1953 film by Anthony Mann

The Naked Spur is a 1953 American Western film directed by Anthony Mann and starring James Stewart, Janet Leigh, Robert Ryan, Ralph Meeker, and Millard Mitchell. Written by Sam Rolfe and Harold Jack Bloom, the film is about a bounty hunter who tries to bring a murderer to justice, and is forced to accept the help of two strangers who are less than trustworthy.

The original music score was composed by Bronisław Kaper and the cinematography was by William C. Mellor. The Naked Spur was filmed on location in Durango and the San Juan Mountains in Colorado and in Lone Pine, California.

The film was nominated for the Academy Award for Best Original Screenplay—a rare honor for a Western. This was the third Western film collaboration between Anthony Mann and James Stewart. In 1997, The Naked Spur was selected for preservation in the United States National Film Registry, being deemed "culturally, historically, or aesthetically significant". In 2021, the film was released on Blu-ray in the North American region by Warner Bros. in their Archive Collection. The disc is supplemented by an audio commentary by Peter Bogdanovich, intercut with selections from an audio interview with Mann.

==Plot==
In 1868, in the Rocky Mountains in Colorado, Howard Kemp offers grizzled prospector Jesse Tate $20 for help tracking Ben Vandergroat, wanted for killing a marshal in Abilene, Kansas.
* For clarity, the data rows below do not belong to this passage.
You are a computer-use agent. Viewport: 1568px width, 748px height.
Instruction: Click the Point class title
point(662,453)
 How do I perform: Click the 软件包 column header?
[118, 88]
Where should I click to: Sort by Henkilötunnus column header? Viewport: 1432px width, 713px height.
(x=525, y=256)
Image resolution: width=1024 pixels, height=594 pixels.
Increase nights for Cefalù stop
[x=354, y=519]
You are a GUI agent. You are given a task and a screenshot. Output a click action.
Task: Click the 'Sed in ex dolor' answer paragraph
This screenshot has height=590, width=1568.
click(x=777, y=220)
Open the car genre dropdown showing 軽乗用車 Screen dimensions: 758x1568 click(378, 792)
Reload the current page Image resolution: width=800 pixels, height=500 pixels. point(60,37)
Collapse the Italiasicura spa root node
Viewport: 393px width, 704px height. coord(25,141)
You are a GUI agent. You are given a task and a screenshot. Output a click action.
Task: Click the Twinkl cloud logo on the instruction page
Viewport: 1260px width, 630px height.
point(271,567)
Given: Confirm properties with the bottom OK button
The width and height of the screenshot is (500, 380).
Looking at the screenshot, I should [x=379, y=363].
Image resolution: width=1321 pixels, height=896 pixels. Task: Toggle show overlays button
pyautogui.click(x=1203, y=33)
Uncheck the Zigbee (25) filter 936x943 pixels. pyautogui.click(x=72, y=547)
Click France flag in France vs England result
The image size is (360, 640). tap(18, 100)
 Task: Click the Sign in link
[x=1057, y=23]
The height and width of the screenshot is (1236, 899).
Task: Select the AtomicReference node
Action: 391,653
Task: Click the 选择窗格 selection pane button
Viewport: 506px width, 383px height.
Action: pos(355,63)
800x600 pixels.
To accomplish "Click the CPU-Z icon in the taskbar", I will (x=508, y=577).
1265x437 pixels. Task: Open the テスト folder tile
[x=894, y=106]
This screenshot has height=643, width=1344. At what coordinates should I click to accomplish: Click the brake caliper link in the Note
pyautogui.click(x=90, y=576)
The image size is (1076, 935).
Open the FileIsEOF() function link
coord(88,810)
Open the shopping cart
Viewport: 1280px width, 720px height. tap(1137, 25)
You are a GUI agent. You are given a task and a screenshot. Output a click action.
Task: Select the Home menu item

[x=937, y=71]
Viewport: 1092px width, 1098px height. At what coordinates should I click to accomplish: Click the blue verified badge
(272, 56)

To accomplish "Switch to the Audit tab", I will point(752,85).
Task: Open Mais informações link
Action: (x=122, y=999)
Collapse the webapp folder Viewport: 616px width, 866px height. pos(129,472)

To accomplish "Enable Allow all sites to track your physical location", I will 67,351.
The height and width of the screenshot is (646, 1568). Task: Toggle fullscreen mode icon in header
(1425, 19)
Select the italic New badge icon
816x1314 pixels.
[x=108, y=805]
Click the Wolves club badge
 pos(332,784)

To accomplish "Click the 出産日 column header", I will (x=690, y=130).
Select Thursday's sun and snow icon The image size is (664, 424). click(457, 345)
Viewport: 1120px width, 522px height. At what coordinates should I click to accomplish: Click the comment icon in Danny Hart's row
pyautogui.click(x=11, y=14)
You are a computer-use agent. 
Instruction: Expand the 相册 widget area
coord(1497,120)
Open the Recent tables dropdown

Kemp shows him a torn "WANTED" poster. Tate assumes that Kemp is a sheriff.

An avalanche of rocks blocks their path. Kemp fires, provoking another rock slide. Roy Anderson, recently discharged from the 6th Cavalry, is attracted by the shots. Kemp asks to see his discharge: Anderson is "morally unstable".

Anderson scales a cliff face and catches Vandergroat. The outlaw's companion, Lina Patch, jumps in. Kemp and Tate stop the fight. Lina's father, killed robbing a bank in Abilene, was Vandergroat's friend.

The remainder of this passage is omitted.